Archaic thinking regarding national security
In other respects as in the case of considering the broad ambit of proscription orders that can be issued by the Minister on organisations purporting to be engaging in an act that is an offence under the Bill or in any activity that infringes national security, it is clearly evidenced that elements of proportionality and necessity stressed in judgments of the Supreme Court itself in similar matters in the past, were not given the emphasis that they deserved. Instead, the judicial thinking inclined towards reminders that fundamental rights may be restricted by law in the interests of national security. While this is, of course, self evident, the privileging of national security over constitutional rights is an archaic concept that has long since been discarded in judicial thinking within this country. In that regard, this decision of the Court makes for disappointing reading.

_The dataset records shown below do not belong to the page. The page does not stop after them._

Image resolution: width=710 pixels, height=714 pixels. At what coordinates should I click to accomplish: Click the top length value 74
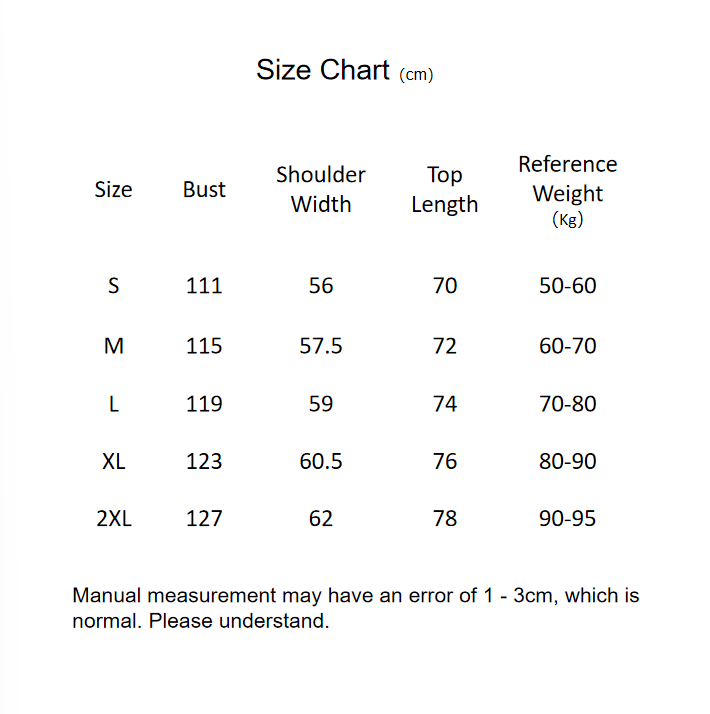point(445,404)

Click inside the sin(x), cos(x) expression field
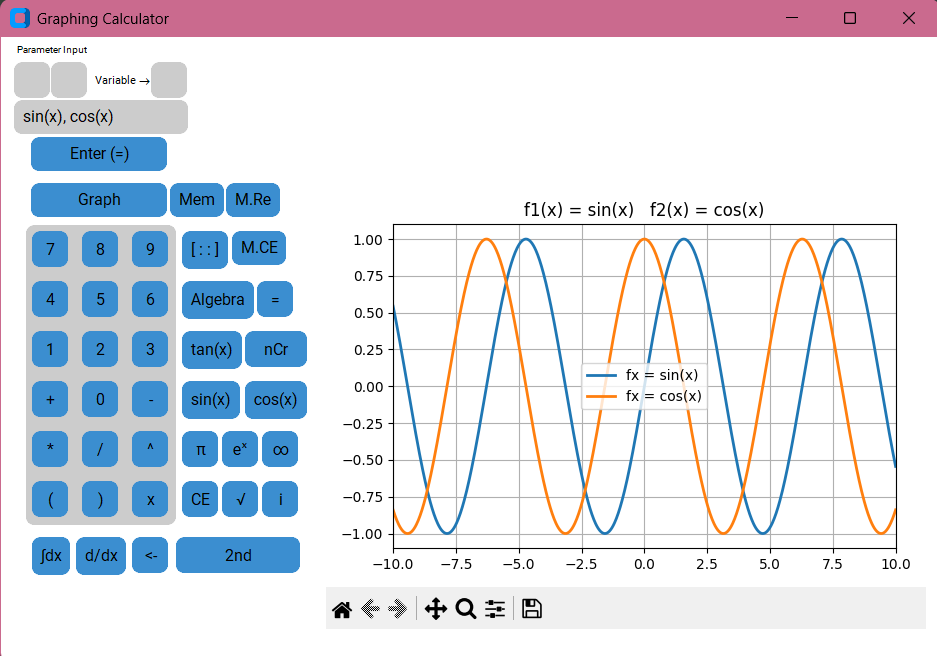tap(100, 117)
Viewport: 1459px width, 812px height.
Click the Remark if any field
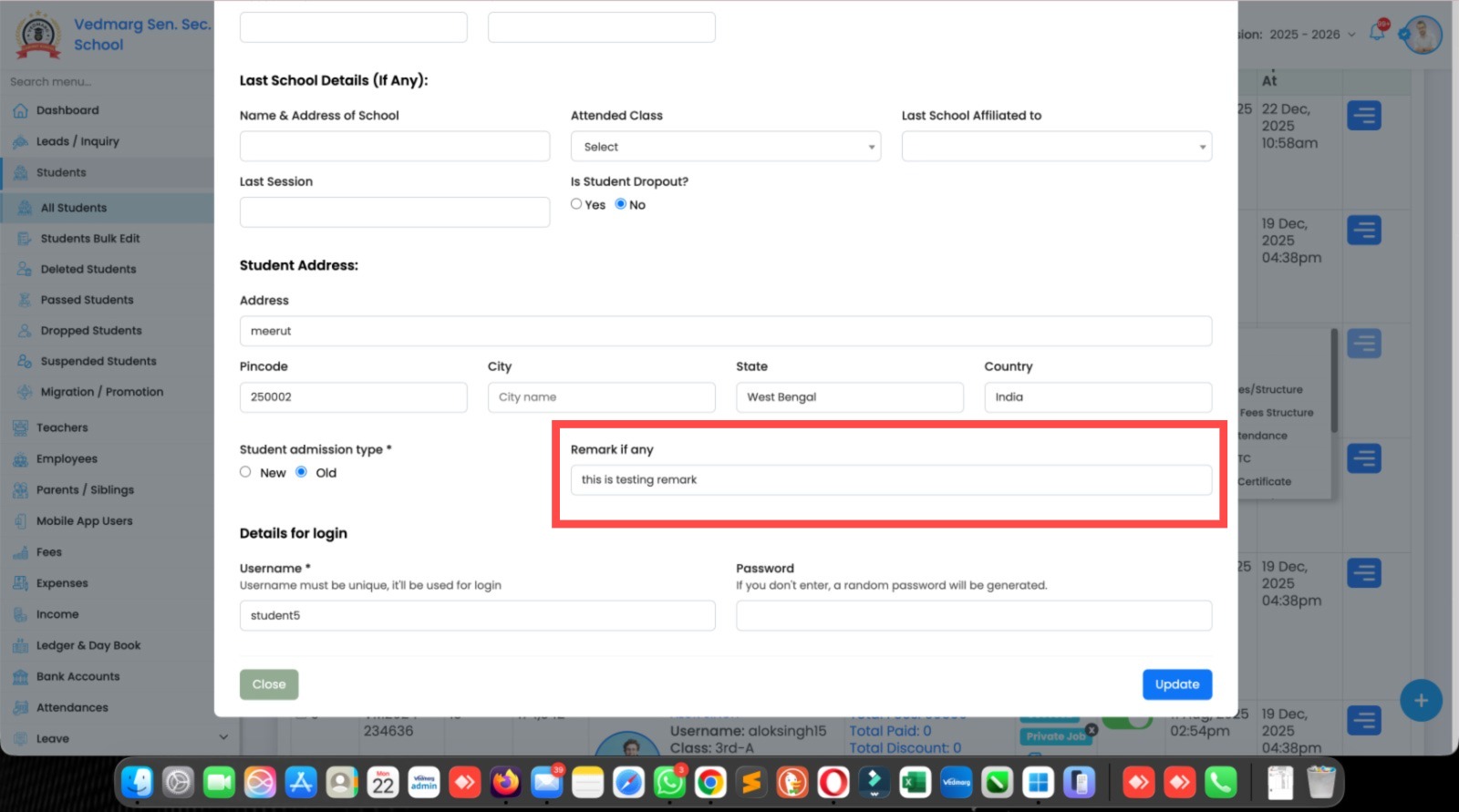coord(890,480)
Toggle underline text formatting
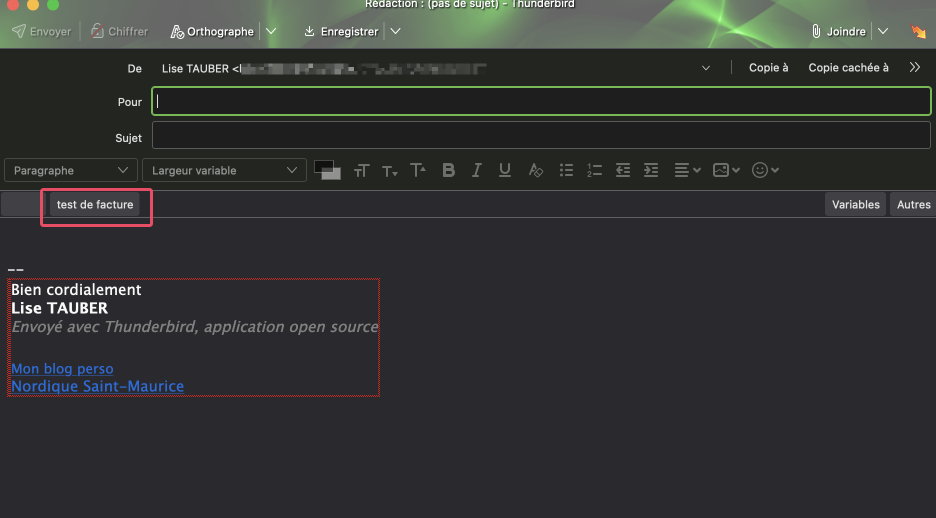 [x=505, y=171]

In sum, existing provisions of the Bill which indeed should have challenged include clauses that attempt to criminalise freedom of expression and the distribution of information to the public even when the same comes within the ambit of allowable speech and does not incite or advocate the causing of an offence but merely causes such a ‘fear.’ These are vague provisions that need to be defined more specifically if police officers are not to intimidate and penalise citizens at their whim and fancy.
The dangers of these laws in a country like Sri :Lanka where the Rule of Law is on unsteady grounds and where key prosecutorial and policing functions are highly politicised is very clear. This Bill, in all its new and expansive aspects in dealing with counter-terror, needs to be rigorously examined before it is passed by our legislators.
In the alternative, the consequential impact could still, be far worse than the horrific but familiar PTA.